My partner asked me tonight ‘did anything amazing happen today’. I would usually say something about the famous person I interviewed, or something spectacular I felt I done.
But no, my answer was. “Yup. I woke. I am living.”

For me that was an awesome thing. At work I met two amazing rangatahi from around the world who are apart of the YWAM kaupapa. They go into communities around the world and serve out of the kindness of their hearts. Now if I can take an excert out of a couple of notes they left with me “Life is more than work and money and acceptance from the people around you.”

Now I would never in a day blame the way I am for the acceptance of others but I will and would say that I was the way that I was to be accepted by others. I felt that I needed to paint my canvas with the wring shades in order to be the painting that I thought I needed to be.

Their korero only made me realise and help me to better on my days of giving. 364 days to go…geez how fast hehe.

Now my highlight of the day (pic) was seeing my mother in law in her garden. It has taken her 6 years to revive it but it just made me happy. To see someone who has had a hand in raising many people do something for herself and literally watch the fruits flourish. I look forward to one day dipping her strawberries in chocolate sauce or maybe even a fresh salad.

But for now I sit in comfort knowing that even though there are weeds with bad roots bigger than my thighs the foundations of the garden still remain the same…and when you too are ready to start your garden fresh. I hope it brings you comfort too 

Mauri ora & pomarie.

Here’s to the next 365 days

10 years ago…I remember.

When I first started lying. Never to hurt anyone. I just lied my way to the center of attention.
FLASHBACK

It was my 10th birthday! (We never celebrated our birthdays or any holiday at that matter with my Dad, it just wasn’t his thing and that was ok.)

But growing up the social norm for every 10 year old was to have a party. So I lied, I told all my friends at Rangikura primary in Porirua I had a huge party and got so many gifts…I thought about this today as I visited my whanau in the urupa today.

As I took one last look at the blackberry bushes that once grew my family gardens before I closed my eyes…it may sound cheesy but my life flashed before my eyes.

10 years on and I lay in the urupa on my great grandmother and reflected on all those unnecessary lies.
I remember moving to Wharekahika. We lived in a tent on our whanau land (where the blackberry bushes now grow.) I was so embarassed but now that I look back they were the best days of my life.

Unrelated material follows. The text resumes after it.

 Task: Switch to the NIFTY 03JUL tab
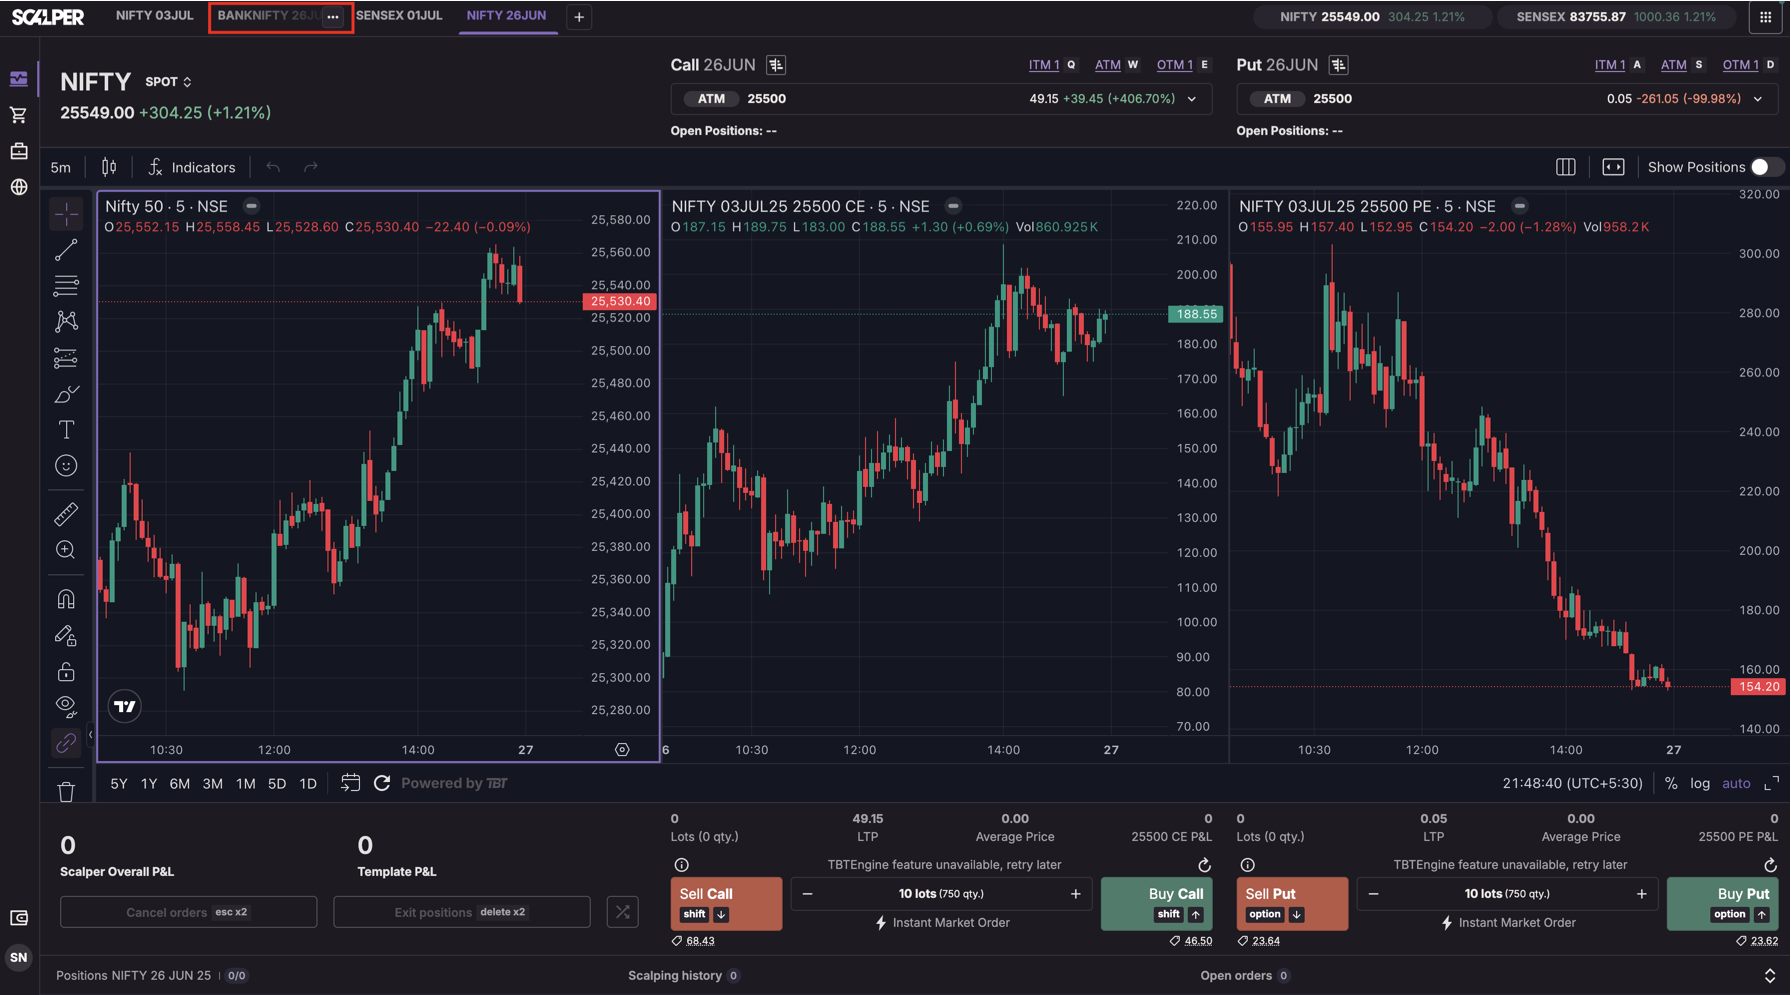154,16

I use to lie all the time about that time of my life and half of my closest friends and even family know little about my life before 12 years old.

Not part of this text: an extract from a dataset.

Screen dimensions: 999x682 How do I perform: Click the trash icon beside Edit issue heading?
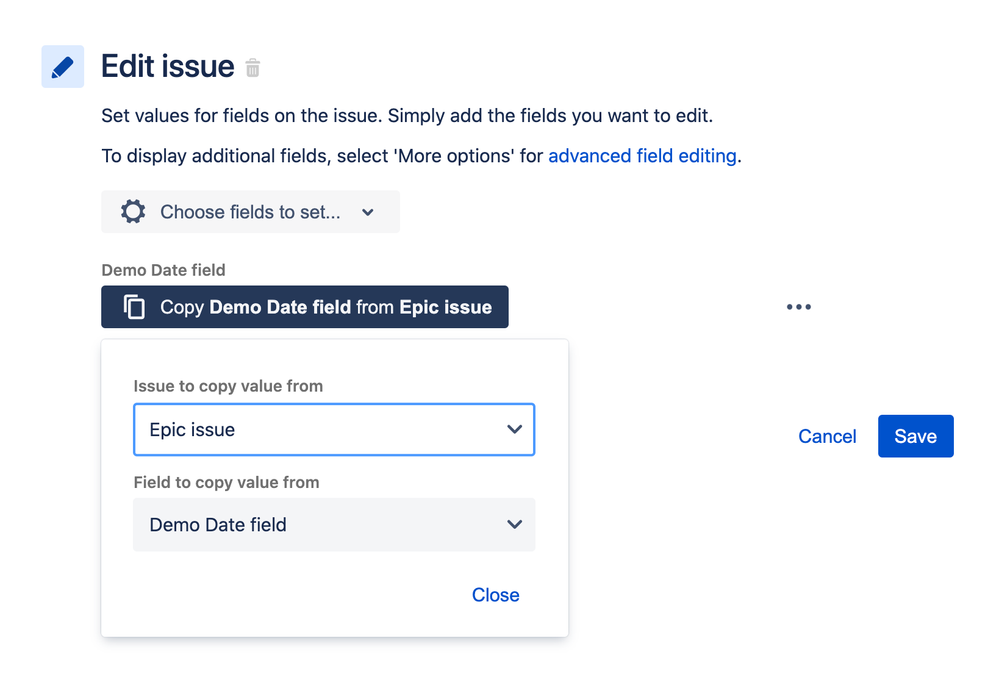tap(251, 67)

10 years on today and I lay here on my nanny staring up at our pa Kakati I saw a Kaahu (Hawk bird) funnily enough her name is Akeneehi Kaahu Puru.

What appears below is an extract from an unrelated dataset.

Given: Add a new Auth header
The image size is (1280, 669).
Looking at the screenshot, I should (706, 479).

And that’s when it hit me. Is it really about me? 24 hours of celebrating for the 20th time the day I entered this earth. No, it isn’t at all. It is about acknowledging the people who have raised me to be the woman I am today, it’s about appreciating the 20 amazing years I have been blessed with on this Earth and it is about 20 years of being able to say I am.

I AM blissfully free to choose.

I AM one with the magnificence of my highest self 

I AM one with all and separate from none 

I AM that I AM.

So I have vowed to myself. 

Everyday, for the next 365 days to just give all of myself in an honest way to the world for the sake of world.
So heres to the next 365 days. Where I want to be able to look back at this post and feel proud of 20 year old Moerangi sitting on the couch listening to my dad cook roast and watching Abalone Wars on Discovery. Here is to the next 365 days and the death of ego.

And if you are reading this…thank you for being a part of my life.